> Brief
A faithful copy of the data is the goal; set it down exactly, without the images.
# # # #
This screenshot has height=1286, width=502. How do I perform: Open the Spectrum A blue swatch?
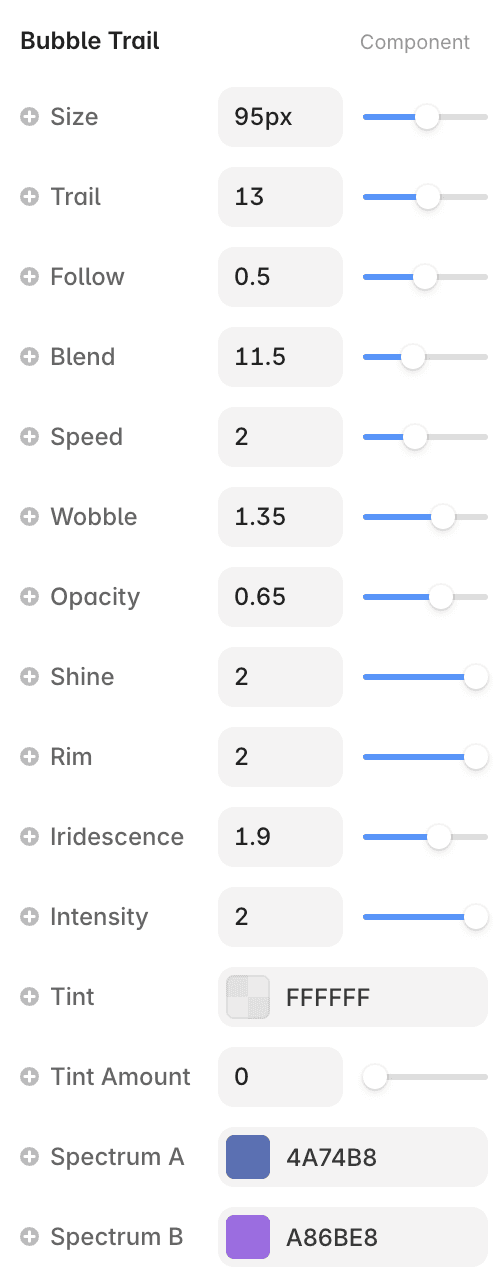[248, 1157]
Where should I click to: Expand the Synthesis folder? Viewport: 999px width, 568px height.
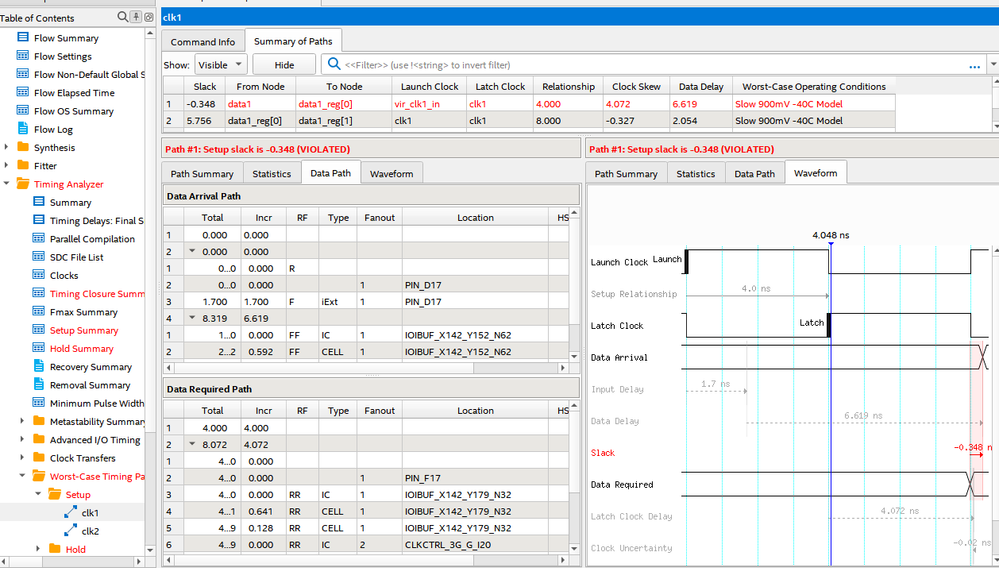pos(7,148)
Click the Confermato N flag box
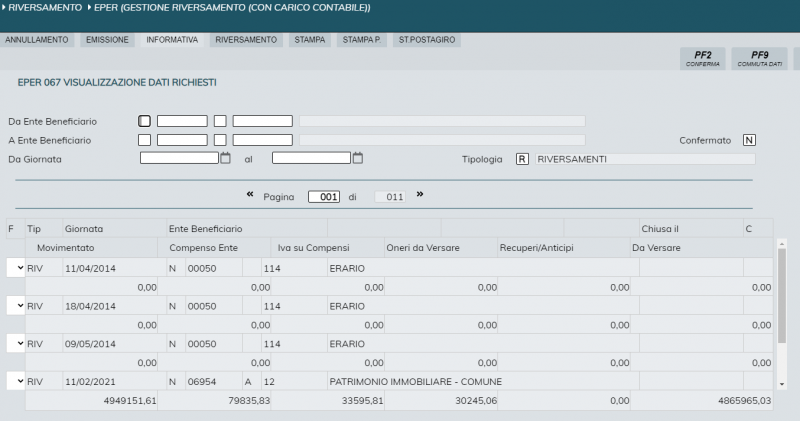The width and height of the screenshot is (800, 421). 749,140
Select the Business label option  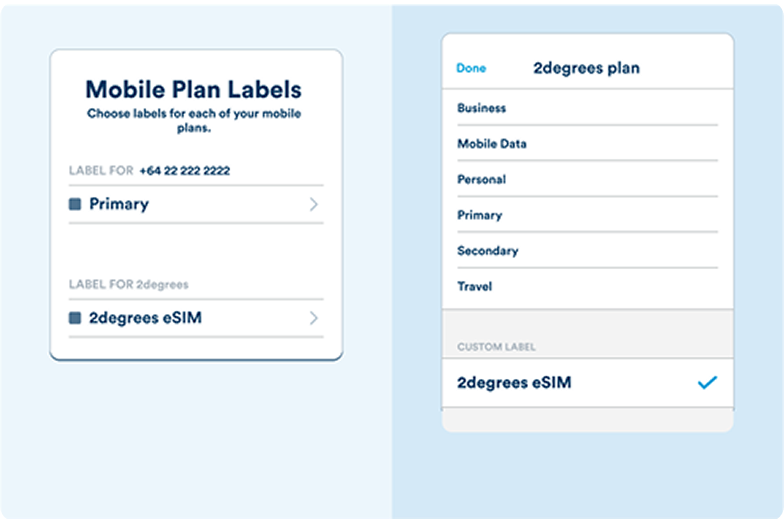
# # # #
> Output of the task
This screenshot has height=1286, width=502. How do I perform: Open the Spectrum A blue swatch?
[248, 1157]
Where should I click to: Expand the Synthesis folder? Viewport: 999px width, 568px height.
pos(7,148)
Click the Confermato N flag box
The width and height of the screenshot is (800, 421). 749,140
Select the Business label option  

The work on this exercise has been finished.